[Problem description] Return the lines below exactly as they appear, please, starting with the first and ending with the one that contains "Choix publicitaires (172, 2500)".

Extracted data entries
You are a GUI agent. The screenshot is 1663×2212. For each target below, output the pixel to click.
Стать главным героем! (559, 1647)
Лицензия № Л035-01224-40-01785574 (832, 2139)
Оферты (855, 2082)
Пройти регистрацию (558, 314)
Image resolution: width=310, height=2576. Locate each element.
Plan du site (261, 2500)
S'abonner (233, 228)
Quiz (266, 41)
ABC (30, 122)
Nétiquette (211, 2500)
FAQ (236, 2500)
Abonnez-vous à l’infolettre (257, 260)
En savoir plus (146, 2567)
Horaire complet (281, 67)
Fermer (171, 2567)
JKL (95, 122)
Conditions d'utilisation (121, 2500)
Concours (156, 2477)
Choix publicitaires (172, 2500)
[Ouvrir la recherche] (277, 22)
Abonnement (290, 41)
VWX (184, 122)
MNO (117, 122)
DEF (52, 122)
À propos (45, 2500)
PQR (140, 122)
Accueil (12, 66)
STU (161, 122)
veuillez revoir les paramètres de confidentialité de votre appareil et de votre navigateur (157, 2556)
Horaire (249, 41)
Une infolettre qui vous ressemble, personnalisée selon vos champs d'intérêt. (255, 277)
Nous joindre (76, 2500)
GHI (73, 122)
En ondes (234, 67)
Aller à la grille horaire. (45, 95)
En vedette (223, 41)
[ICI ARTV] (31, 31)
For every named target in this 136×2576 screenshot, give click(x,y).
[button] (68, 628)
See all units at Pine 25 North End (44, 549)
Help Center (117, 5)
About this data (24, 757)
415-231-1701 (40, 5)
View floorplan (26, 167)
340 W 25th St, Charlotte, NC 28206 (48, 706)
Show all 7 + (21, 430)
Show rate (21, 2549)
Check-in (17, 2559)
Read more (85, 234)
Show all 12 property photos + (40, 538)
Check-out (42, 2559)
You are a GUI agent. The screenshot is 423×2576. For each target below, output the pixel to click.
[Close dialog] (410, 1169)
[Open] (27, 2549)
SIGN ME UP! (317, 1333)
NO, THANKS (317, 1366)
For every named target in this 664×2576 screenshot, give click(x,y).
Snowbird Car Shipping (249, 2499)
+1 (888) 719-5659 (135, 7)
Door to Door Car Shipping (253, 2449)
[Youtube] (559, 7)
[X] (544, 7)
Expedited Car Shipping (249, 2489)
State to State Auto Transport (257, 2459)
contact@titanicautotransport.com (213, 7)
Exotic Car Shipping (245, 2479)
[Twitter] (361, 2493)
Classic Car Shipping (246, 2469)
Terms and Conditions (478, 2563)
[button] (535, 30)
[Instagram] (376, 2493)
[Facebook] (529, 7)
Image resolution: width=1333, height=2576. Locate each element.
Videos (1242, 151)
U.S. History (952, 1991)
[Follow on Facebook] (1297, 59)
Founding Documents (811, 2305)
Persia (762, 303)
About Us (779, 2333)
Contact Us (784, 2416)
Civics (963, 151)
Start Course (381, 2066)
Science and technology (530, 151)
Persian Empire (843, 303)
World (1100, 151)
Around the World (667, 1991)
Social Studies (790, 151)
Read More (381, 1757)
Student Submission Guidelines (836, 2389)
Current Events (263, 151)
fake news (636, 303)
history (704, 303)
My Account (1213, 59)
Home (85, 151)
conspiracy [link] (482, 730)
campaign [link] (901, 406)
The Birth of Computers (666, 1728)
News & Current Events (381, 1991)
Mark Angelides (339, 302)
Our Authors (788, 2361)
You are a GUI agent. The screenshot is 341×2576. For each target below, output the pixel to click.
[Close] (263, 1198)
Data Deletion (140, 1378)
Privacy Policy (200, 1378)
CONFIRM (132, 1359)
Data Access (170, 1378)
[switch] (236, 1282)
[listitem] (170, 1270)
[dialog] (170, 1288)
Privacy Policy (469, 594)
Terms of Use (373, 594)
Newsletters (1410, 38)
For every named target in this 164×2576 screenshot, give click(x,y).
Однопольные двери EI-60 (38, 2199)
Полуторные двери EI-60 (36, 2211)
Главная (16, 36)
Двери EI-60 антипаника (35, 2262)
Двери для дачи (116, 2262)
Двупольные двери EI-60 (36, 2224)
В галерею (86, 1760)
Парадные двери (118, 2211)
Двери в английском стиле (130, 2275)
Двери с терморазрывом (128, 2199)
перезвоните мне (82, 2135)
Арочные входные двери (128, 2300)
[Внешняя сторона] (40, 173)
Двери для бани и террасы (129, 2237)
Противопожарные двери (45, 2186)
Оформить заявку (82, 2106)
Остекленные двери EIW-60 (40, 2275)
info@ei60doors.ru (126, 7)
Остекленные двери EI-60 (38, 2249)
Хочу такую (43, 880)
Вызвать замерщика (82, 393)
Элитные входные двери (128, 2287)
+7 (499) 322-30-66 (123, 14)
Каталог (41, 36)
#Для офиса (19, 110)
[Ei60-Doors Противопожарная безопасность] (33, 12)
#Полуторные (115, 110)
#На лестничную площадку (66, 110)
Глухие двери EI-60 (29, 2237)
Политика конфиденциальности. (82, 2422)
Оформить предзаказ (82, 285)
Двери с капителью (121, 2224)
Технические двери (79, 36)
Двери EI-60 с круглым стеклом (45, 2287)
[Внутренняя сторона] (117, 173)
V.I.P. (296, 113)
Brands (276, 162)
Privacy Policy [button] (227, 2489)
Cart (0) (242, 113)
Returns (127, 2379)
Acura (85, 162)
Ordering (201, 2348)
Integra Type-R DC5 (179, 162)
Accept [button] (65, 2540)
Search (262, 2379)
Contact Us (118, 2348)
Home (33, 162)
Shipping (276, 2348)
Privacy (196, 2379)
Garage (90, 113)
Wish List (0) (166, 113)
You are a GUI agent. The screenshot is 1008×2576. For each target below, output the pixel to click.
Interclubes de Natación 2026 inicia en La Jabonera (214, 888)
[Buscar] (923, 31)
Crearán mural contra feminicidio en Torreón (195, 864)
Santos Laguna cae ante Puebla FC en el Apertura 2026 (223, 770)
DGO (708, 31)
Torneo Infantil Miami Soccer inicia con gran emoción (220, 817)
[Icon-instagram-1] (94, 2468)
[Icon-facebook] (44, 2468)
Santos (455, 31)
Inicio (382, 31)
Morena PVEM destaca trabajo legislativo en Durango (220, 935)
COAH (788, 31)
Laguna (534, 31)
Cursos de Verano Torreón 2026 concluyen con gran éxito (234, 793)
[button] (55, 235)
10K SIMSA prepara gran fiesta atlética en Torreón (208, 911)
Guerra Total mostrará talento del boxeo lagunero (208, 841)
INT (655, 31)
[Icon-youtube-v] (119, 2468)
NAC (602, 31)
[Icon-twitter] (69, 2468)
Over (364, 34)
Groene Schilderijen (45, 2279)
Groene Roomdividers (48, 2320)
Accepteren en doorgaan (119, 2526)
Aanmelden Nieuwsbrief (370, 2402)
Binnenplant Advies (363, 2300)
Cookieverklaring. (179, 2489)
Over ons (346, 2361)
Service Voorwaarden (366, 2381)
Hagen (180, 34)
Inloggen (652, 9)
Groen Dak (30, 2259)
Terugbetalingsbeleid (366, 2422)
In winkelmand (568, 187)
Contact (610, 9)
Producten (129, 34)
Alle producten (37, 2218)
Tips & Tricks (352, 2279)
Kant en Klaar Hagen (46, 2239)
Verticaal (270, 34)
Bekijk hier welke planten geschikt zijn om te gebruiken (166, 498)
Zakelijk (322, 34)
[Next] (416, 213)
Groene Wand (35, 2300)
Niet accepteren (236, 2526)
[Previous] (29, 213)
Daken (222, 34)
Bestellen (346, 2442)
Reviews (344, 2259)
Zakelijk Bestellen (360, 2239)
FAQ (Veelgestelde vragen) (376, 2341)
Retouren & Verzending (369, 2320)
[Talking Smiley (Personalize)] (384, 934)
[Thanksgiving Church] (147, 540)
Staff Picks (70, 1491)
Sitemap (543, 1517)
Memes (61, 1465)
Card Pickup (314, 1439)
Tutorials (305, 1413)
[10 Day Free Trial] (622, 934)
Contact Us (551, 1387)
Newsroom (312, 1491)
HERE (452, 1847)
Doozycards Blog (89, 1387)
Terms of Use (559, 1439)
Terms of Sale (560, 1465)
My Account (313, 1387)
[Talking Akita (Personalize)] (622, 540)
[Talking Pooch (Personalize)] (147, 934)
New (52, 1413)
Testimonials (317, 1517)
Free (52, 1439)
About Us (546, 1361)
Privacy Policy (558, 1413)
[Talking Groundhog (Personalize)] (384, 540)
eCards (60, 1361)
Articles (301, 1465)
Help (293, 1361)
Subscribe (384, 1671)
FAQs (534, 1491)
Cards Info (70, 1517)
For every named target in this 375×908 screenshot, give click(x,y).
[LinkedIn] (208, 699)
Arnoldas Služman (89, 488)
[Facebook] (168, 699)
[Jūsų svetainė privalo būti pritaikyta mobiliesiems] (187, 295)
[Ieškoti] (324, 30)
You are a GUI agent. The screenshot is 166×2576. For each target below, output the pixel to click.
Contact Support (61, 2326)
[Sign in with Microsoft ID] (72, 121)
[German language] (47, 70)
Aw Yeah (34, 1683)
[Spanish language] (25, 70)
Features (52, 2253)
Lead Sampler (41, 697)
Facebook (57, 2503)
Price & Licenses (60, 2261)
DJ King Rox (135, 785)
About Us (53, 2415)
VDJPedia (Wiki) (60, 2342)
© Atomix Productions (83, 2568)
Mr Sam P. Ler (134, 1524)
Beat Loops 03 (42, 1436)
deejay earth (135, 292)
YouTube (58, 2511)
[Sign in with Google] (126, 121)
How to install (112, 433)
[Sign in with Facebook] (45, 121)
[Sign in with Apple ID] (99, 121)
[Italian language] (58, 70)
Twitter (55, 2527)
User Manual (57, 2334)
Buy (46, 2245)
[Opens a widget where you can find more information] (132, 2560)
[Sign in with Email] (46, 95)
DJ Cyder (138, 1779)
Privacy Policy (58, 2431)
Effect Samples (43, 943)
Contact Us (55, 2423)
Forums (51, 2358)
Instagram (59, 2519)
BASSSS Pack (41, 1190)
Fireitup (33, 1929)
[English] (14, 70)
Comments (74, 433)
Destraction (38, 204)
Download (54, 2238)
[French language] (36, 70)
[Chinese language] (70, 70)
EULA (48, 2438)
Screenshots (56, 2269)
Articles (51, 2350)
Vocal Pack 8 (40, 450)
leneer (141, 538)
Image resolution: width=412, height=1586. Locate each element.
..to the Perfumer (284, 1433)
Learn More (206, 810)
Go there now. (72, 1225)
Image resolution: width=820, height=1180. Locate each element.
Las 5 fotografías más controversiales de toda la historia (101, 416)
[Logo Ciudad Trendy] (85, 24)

[Result]
You are a GUI agent. The screenshot is 1663×2212. For each target below, output the pixel to click.
Стать главным героем! (559, 1647)
Лицензия № Л035-01224-40-01785574 (832, 2139)
Оферты (855, 2082)
Пройти регистрацию (558, 314)
Image resolution: width=310, height=2576. Locate each element.
Plan du site (261, 2500)
S'abonner (233, 228)
Quiz (266, 41)
ABC (30, 122)
Nétiquette (211, 2500)
FAQ (236, 2500)
Abonnez-vous à l’infolettre (257, 260)
En savoir plus (146, 2567)
Horaire complet (281, 67)
Fermer (171, 2567)
JKL (95, 122)
Conditions d'utilisation (121, 2500)
Concours (156, 2477)
Choix publicitaires (172, 2500)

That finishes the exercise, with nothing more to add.